Cinéma | LES GRAINES DU FIGUIER SAUVAGE – 14,5/20

Par Taibbo

De Mohammad Rasoulof
Avec Misagh Zare, Soheila Golestani, Mahsa Rostami

Chronique : Tourné dans la clandestinité, Les Graines du Figuier Sauvage est une photographie saisissante de la société iranienne lors des émeutes qui ont secoué le pays en 2022 suite à la mort d’une jeune femme arrêtée pour port jugé inapproprié du voile.
Le film rend compte des tensions et de la violence qui frappent le pays à travers le quotidien d’une famille en apparence unie, dont le père, Iman vient d’être nommé juge d’instruction au service du régime en place. D’abord décidé à s’opposer aux jugements injustes et expéditifs de l’instance qu’il vient de rejoindre, il se rend vite compte qu’il doit s’y résigner.

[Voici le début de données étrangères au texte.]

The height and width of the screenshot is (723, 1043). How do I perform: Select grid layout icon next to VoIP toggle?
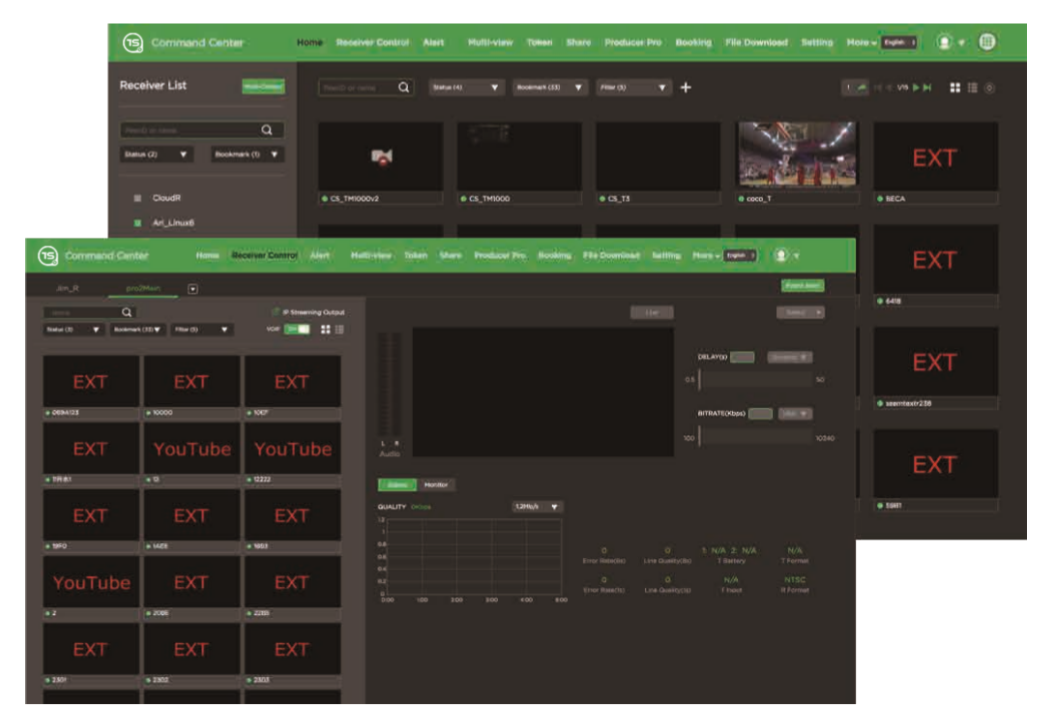tap(324, 329)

Ses deux filles, malgré les mises en garde de leur mère, sont quant à elles de plus en plus sensibles aux discours et aux slogans des manifestants qui s’opposent au pouvoir en place, théocratique, patriarcal et corrompu, parfois au péril de leur vie.
L’aide apportée par Rezvan, la fille ainée, à une amie blessée lors des manifestations, puis la perte par Iman de son arme de service vont venir fissurer la cohésion familiale et creuser le fossé et l’incompréhension entre deux générations, l’une ancrée dans les traditions et le respect de la hiérarchie et l’autre progressiste et avide de liberté.
Le réalisateur construit son récit méthodiquement, offrant les clés de compréhension à son public dans un style par essence ultraréaliste. Très détaillée, précieusement documentée, la mise en scène de Mohammad Rasoulof est aiguisée, au plus proche de ses comédiens, son montage précis et agrémenté de vidéos qui inondaient les réseaux sociaux à l’époque, là où se trouvait le carburant de la révolte.
Il nous plonge dans l’intimité de cette famille, comme s’il voulait apporter une prolongation à ces images, comme s’il souhaitait montrer ce qui attendait cette jeunesse lorsqu’elle rentrait chez elle après avoir manifesté (quand elle le pouvait).
Mais le cadre se resserre progressivement sur le cercle familial, alors que la paranoïa d’Iman s’intensifie et la tension entre lui et ses filles grandit. Le récit se fait de plus en plus oppressant.
Rassoulof peut s’appuyer sur des interprètes de tout premier ordre, criants de vérité, qui contribue pour beaucoup à cette montée en tension.
Si on peut reprocher au film sa longueur et quelques temps faibles, ils sont compensés par d’autres moments de grande intensité. Cela permet de creuser les relations entre les personnages mais aussi de bien poser le contexte politique au cœur duquel la dramaturgie de plus en plus intime se déploie.
Le réalisateur offre ainsi une dernière partie suffocante, mais dont le choix narratif lorgnant vers Shining peut déconcerter. Je ne suis pas certain d’y adhérer mais cela n’enlève pas grand-chose à la force cinématographique des Graines du Figuier Sauvage.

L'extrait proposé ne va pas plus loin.